Appellant first argues that the district court erred by imposing counsel against his will.   Appellant claims that he had substantial conflicts with his trial counsel and did not want to retain his services, but was ultimately compelled to do so by the district court.   The record indicates otherwise.   Appellant's attorney was initially appointed as advisory counsel when appellant intended to proceed pro se.   Appellant hired the attorney for full representation shortly thereafter, and the district court terminated the advisory appointment.   Appellant indicated to the district court that he was dissatisfied with his attorney on three separate occasions, and the district court consistently confirmed that it was appellant's right to fire his attorney and hire different counsel.   Appellant never fired his attorney, never brought a formal motion notifying the court that he was changing counsel, and ultimately proceeded to trial with his initial attorney representing him.   Appellant's contention that the district court somehow pressured him into retaining an attorney against his will is unconvincing.

Appellant argues that the district court erred by failing to intervene when the conflict between him and his attorney had grown so contentious that he could not receive effective counsel.   Appellant first cites to the U.S. Supreme Court's decision in Gonzalez–Lopez, claiming that the decision analyzes a conflict between counsel and a defendant so severe that it deprived the defendant of his Sixth Amendment right to effective counsel.  548 U.S. 140, 126 S.Ct. 2557.  Gonzalez–Lopez involved a defendant's decision to hire an out-of-state attorney as co-counsel to his originally retained counsel, and a district court's repeated refusal to allow the out-of-state attorney to appear pro hac vice.  548 U.S. at 142–43, 126 S.Ct. at 2560.   Here, appellant never presented the district court with another attorney that he wished to represent him, and the district court never denied multiple motions made by appellant to frustrate his choice of counsel.   Appellant was not prevented from choosing his counsel as was the defendant in Gonzalez–Lopez.

Appellant next cites to a Sixth Circuit Court of Appeals case, U.S. v. Iles, asking this court to adopt a three-part test to analyze whether a conflict between a client and his counsel is so serious that it renders further assistance of counsel ineffective.  906 F.2d 1122, 1131, n.8 (6th Cir.1990).   Appellant also cites to a Ninth Circuit case as an example of this analysis.   See U.S. v. Walker, 915 F.2d 480 (9th Cir.1990), overruled on other grounds by U.S. v.
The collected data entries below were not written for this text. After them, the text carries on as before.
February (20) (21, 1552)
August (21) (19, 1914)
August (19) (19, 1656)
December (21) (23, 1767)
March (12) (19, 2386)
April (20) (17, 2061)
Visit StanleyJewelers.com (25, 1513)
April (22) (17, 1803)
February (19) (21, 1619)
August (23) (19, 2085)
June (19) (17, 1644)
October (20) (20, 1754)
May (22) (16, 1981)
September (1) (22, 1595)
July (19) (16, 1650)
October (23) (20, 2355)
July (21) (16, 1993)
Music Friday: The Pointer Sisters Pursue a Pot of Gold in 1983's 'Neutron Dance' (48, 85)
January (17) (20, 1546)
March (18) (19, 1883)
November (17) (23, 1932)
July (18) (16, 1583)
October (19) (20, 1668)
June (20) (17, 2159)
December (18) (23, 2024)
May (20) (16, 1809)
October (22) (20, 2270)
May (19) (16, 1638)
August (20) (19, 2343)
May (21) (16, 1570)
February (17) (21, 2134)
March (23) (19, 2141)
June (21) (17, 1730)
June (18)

Nordby, 225 F.3d 1053 (9th Cir.2000).   Both cases involved indigent defendants seeking to substitute counsel.   See Iles, 906 F.2d at 1130;  Walker, 915 F.2d at 481–82.   Appellant is not indigent and never made a formal motion to substitute or discharge his counsel.   Appellant's right to the counsel of his choice was not violated.



FN1. Retired judge of the Minnesota Court of Appeals, serving by appointment pursuant to Minn. Const. art.   VI, § 10..  FN1. Retired judge of the Minnesota Court of Appeals, serving by appointment pursuant to Minn. Const. art.   VI, § 10.